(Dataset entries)
———
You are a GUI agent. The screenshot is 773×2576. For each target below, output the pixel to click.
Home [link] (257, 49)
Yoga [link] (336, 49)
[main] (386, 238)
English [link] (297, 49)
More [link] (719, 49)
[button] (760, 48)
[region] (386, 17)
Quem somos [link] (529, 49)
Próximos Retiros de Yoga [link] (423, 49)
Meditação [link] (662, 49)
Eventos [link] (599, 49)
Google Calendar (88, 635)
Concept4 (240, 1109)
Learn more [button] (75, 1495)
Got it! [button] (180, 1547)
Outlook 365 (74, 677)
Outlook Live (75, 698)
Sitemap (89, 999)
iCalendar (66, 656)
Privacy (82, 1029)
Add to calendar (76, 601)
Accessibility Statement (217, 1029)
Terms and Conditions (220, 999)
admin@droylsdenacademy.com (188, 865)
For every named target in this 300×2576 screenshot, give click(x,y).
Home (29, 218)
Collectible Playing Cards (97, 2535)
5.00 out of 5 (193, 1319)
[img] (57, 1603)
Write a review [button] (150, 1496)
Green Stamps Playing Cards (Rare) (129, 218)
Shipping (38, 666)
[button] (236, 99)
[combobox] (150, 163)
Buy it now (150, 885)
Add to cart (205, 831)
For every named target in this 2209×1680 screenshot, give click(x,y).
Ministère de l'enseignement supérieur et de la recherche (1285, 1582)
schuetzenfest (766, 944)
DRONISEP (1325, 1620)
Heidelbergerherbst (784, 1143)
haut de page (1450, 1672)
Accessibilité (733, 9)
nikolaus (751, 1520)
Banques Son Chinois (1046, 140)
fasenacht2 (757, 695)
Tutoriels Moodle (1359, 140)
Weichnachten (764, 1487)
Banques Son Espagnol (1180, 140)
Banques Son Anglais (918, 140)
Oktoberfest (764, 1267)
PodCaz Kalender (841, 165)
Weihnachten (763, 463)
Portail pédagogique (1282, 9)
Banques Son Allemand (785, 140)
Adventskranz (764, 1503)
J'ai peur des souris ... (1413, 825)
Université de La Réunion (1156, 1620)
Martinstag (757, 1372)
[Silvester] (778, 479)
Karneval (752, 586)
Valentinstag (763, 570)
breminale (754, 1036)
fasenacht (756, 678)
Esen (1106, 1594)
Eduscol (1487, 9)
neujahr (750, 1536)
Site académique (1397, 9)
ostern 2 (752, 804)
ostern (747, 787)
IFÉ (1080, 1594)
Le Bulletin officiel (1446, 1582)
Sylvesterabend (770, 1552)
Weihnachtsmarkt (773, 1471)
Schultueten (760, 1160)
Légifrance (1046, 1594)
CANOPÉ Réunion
———
Go over the data and return every line that includes the word "link".

§ Answer space:
Home [link] (257, 49)
Yoga [link] (336, 49)
English [link] (297, 49)
More [link] (719, 49)
Quem somos [link] (529, 49)
Próximos Retiros de Yoga [link] (423, 49)
Meditação [link] (662, 49)
Eventos [link] (599, 49)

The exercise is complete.